What is required:
Please continue the article on the graphic novel Guts, starting right after its final sentence.

══ Supplied passage

Guts
- Guts cover
- Author: Raina Telgemeier
- Language: English
- Series: Smile
- Release number: 3
- Genre: Autobiography, Graphic novel, Nonfiction
- Publisher: Scholastic
- Publication date: September 10, 2019
- Publication place: United States
- Pages: 224
- ISBN: 978-0545852500
- Preceded by: Sisters

= Guts (graphic novel) =

2019 graphic novel by Raina Telgemeier

Guts is a 2019 American graphic novel written and illustrated by Raina Telgemeier and colored by Braden Lamb. The book received positive reviews from critics, who praised Telgemeier's normalization of mental health problems. The book also received two Eisner Awards.

== Background ==

As with the 2 other books in the Smile series, Guts is an autobiographical novel detailing events of Telgemeier's life. In an interview with Reading Rockets, Telgemeier explains that originally, she did not want to write about her belly problems as she thought it would be too "gross" and "disgusting". However, she later realized that the more open she was, "the better". Guts was written and illustrated in about 2 years.

════
══ The data

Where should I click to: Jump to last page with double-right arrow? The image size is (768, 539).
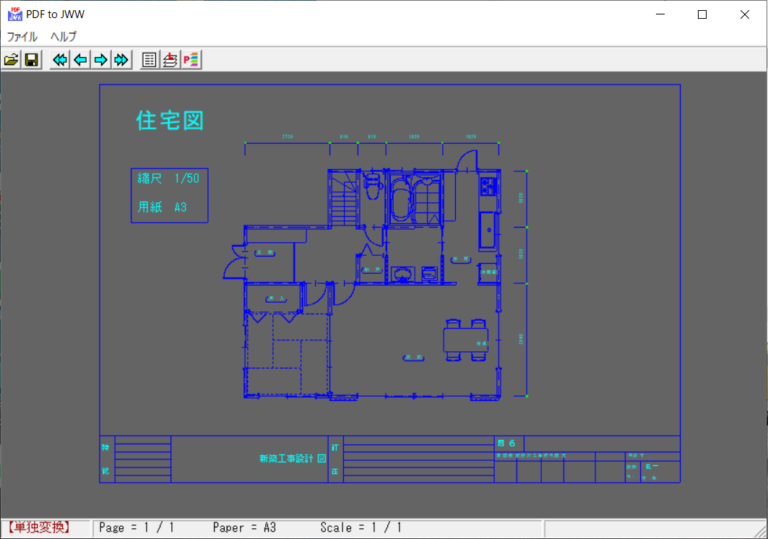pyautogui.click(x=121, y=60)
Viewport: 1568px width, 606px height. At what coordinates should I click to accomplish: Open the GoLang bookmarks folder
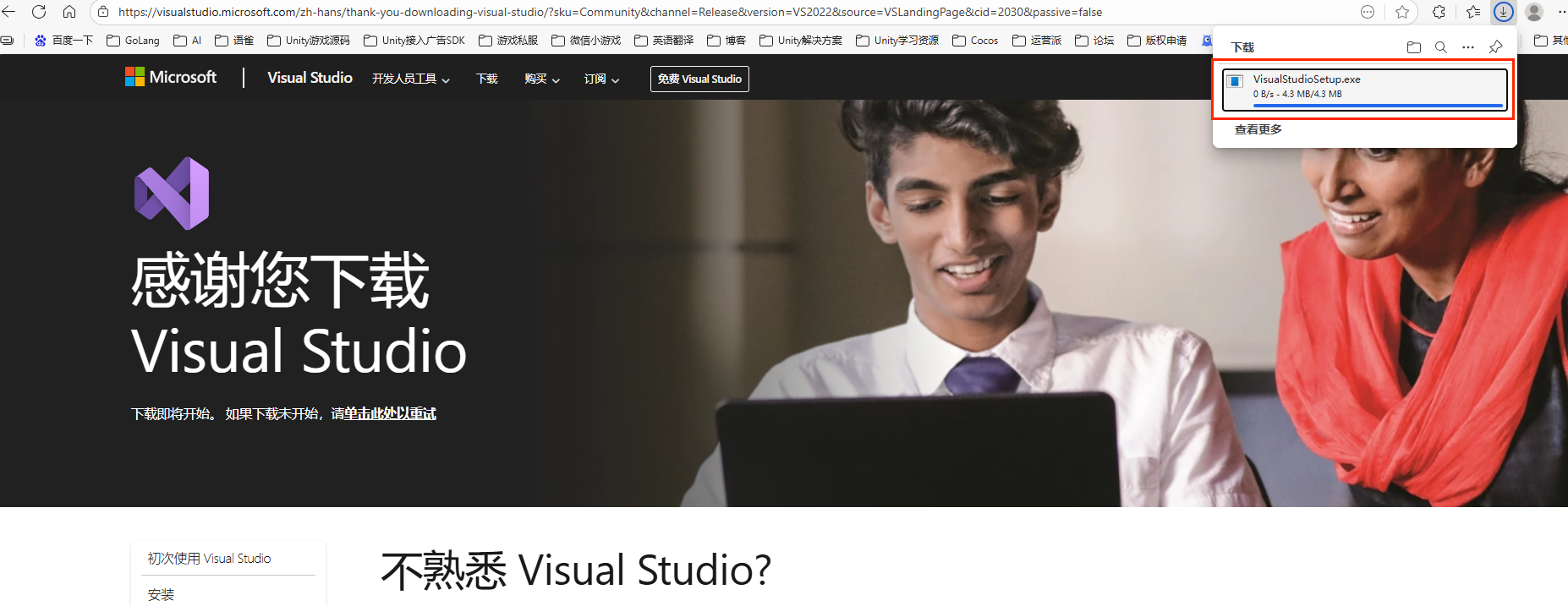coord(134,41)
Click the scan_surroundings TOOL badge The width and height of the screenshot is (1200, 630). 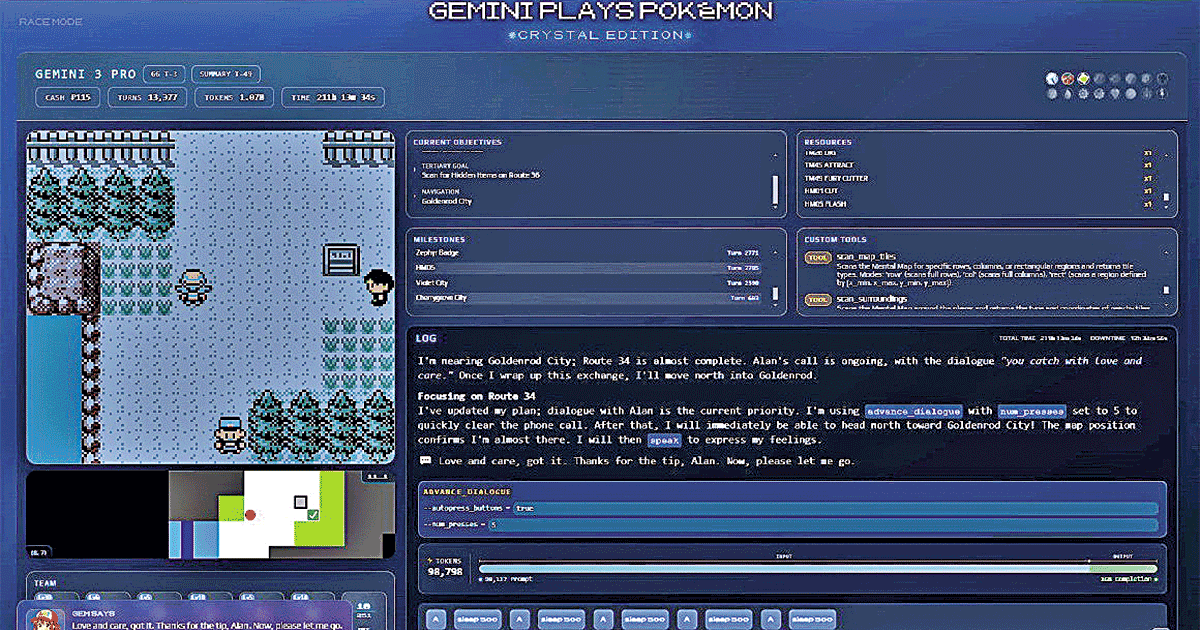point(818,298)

════

Response box:
==Reception==

Guts received positive reception. Scott Stossel from The New York Times said "'Guts' is dedicated to 'anyone who feels afraid.' For anyone that includes, this book’s warmth, humanity and humor provides a balm more soul-soothing than any pill." Karen Jensen from Teen Librarian Toolbox said "Far too many of our young people are wrestling with mental health issues and we need to do better for them. Guts is just one of the ways that we can help. And that’s the power of story." Kirkus Reviews said: "With young readers diagnosed with anxiety in ever increasing numbers, this book offers a necessary mirror to many."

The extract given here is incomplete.